Hello everyone,
as the (still current) failure to start Jenkins jobs shows, our current
way of integrating with external dependencies (global-jjb) is beyond
fragile.
The way our jobs work is that:
1) we have a base image, created by builder-packer-* jobs on a regular
basis and roll up distro upgrades plus some other things (like mininet,
etc.) that we need
2) the Jenkins job launches on that base image and call two scripts from
global-jjb, both of which end up installing more things:
a) python-tools-install.sh
b) lf-env.sh
3) the actual job runs
4) some more stuff invoking lf-env.sh to setup another Python
environment runs.
Now, it is clear that everything in 1) is invariant and updated in a
controlled way.
The problem is with 2), where again, everything is supposed to be
invariant for a particular version of global-jjb -- yet we reinstall
these things on every single job run.
Not only is this subject to random breakage (like now, or when pip
repositories are unavailable), etc.
It also takes around 3 minutes of each job execution, which does not
sound like much, but it is full 30%(!) of runtime of
yangtools-release-merge (which takes around 10 minutes).
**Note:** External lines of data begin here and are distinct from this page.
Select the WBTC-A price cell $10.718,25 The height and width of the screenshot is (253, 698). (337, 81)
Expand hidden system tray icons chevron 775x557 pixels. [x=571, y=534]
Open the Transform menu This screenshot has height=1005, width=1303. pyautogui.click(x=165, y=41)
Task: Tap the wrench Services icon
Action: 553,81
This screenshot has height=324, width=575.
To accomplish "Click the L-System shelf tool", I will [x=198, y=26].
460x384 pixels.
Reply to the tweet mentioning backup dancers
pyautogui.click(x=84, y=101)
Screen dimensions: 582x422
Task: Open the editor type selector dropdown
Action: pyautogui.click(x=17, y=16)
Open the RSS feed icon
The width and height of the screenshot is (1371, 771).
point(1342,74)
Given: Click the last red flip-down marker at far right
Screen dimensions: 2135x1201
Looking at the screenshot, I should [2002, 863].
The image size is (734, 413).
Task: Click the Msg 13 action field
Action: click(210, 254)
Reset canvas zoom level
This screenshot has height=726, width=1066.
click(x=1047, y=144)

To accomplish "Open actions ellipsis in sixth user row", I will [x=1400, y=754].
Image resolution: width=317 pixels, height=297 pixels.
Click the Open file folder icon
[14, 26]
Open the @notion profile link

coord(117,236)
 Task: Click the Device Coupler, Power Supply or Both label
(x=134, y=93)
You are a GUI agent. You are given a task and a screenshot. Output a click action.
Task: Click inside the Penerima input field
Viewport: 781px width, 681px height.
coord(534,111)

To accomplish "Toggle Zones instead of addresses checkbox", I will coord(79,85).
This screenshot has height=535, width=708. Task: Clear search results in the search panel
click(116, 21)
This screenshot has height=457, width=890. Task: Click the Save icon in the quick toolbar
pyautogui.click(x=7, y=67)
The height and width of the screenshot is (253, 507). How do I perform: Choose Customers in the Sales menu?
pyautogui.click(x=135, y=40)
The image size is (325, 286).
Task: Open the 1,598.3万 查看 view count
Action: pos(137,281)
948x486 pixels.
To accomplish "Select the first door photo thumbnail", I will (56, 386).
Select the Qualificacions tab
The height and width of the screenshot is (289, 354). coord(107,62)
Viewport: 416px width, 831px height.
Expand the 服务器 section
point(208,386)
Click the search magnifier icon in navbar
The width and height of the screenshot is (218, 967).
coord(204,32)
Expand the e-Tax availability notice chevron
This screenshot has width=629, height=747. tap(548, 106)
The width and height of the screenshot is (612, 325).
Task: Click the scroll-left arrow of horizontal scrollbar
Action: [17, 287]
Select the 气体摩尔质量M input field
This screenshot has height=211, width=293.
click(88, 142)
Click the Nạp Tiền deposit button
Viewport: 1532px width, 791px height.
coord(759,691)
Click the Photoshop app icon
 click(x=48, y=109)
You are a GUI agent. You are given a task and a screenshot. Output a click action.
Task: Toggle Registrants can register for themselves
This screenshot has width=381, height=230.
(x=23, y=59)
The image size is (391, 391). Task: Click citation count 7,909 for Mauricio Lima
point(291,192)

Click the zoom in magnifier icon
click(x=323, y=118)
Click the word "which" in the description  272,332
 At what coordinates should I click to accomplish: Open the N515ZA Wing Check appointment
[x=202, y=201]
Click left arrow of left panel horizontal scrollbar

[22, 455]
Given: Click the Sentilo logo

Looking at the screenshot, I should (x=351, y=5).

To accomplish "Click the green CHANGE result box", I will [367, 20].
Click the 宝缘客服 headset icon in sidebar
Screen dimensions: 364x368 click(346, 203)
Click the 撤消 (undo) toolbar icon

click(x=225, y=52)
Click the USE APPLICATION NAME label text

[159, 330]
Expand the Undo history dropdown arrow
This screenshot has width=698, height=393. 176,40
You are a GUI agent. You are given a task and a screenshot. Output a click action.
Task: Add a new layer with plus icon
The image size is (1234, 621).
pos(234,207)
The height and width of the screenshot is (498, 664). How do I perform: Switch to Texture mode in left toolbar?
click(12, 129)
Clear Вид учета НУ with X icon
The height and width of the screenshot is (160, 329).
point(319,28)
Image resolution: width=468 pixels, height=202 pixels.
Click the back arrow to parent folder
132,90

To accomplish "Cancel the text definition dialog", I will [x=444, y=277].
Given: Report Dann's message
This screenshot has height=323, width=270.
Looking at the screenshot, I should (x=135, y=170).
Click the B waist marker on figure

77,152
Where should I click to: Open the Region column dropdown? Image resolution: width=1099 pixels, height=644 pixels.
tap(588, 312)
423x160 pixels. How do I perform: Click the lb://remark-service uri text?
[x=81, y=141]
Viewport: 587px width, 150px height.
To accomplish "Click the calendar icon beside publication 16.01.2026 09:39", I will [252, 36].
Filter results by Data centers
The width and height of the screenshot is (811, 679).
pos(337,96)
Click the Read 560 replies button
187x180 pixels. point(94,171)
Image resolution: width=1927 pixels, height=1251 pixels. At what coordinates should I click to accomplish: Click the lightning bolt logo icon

We obviously can and must do better: global-jjb's environment-impacting
scripts must all be executed during builder-packer, so that they become
proper invariants.
For that, global-jjb needs to grow two things:
1) a way to install *all* of its dependencies without doing anything
else, for use in packer jobs
2) compatibility checks on the environment to ensure it is uptodate
enough to run a particular global-jjb version's scripts
With that, our jobs should be both faster and more reliable.
Does anybody see a problem why this would not work?
If not, I will be filing LFIT issues to get this done.
Regards,
Robert